While nuts may contain a seemingly high amount of calories and fat – they can play a role (in the right portions!) in a well-balanced, healthy diet. Most of the fat in nuts is the healthy unsaturated type, plus they are a fabulously well-rounded source of protein, vitamins E and B group, minerals including copper, zinc and magnesium and fibre. They are a great on-the-go snack with a low glycaemic index to help you feel fuller for longer and help suppress appetite. You can easily make your own, just by blitzing nuts (pre-roast for a few minutes if you like) in a food processor until the natural oils are released to form a buttery texture. But if you go for shop-bought, check the label to find one that has no hidden nasties like sugar or palm oil.
Here’s our breakdown of the pros and cons of the nut butter aisle:
Peanut (not a true nut, but a legume, we have included it here as it is conventionally grouped with other tree nuts to consumers):
Pros: A good source of protein; highest folic acid content (useful during pregnancy) as well as being high in healthy monounsaturated fats and vitamin E.
Cons: Some brands have a little added sugar but these days many have none added.
Cashew:
Pros: Highest in zinc, copper and iron – naturally sweeter than many other nut butters.
Cons: Less protein than other nuts.
Almonds: Pros: One of the lowest in calories and the highest in protein, fibre and calcium.
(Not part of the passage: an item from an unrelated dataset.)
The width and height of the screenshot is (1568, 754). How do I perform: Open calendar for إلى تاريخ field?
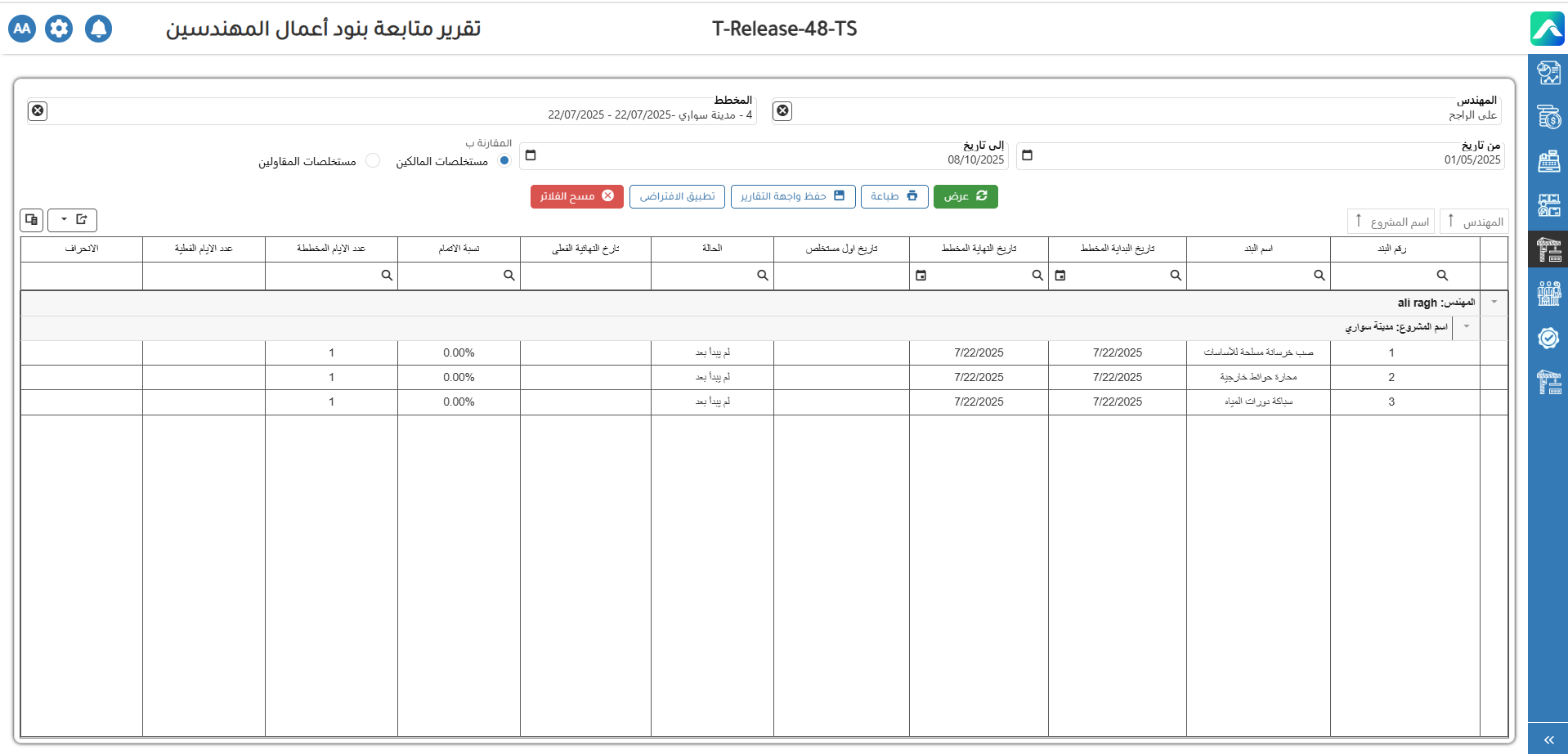pyautogui.click(x=531, y=155)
Cons: Relatively few, although some brands can have a bitter aftertaste.
Brazil:
Pros: Good for men, as 1-2 nuts nut delivers your recommended daily intake of the mineral selenium, which may help protect against prostate cancer and heart disease.
Cons: The most expensive option when it comes to nut butters.
Walnut:
Pros: One of the few vegetarian sources of the omega-3 fatty acid, ALA some of which can be converted to long chain omega 3 known to be involved in heart health.
Cons: Bitter aftertaste, slightly lower protein and slightly higher in fat than some other nut butters.
Hazelnut:
Pros: One of the lowest percentages of saturated fat (along with pine nuts and almonds); highest proanthocyanidins (PACs) content of all nut butters. The antioxidant capabilities of PACs are likely to be 20 times more potent than vitamin C and 50 times more potent than Vitamin E.
Cons: Often found to be coupled with chocolate spreads so read the label carefully!
TIP: Most nut butters characteristically separate when stored, this doesn’t affect their nutritional value, simply stir to combine before eating.
3 nut butter serving suggestions
Add a teaspoonful to your morning smoothie for added protein, to help you feel fuller longer.
Spread a teaspoonful thinly on slices of apple or pear – the fibre in nut butter helps to slow down digestion and absorption of sugars from the fruit.
Wholegrain toast spread with a thin spread of peanut butter and topped with a sliced banana is a great breakfast or why not try this as a sandwich filling?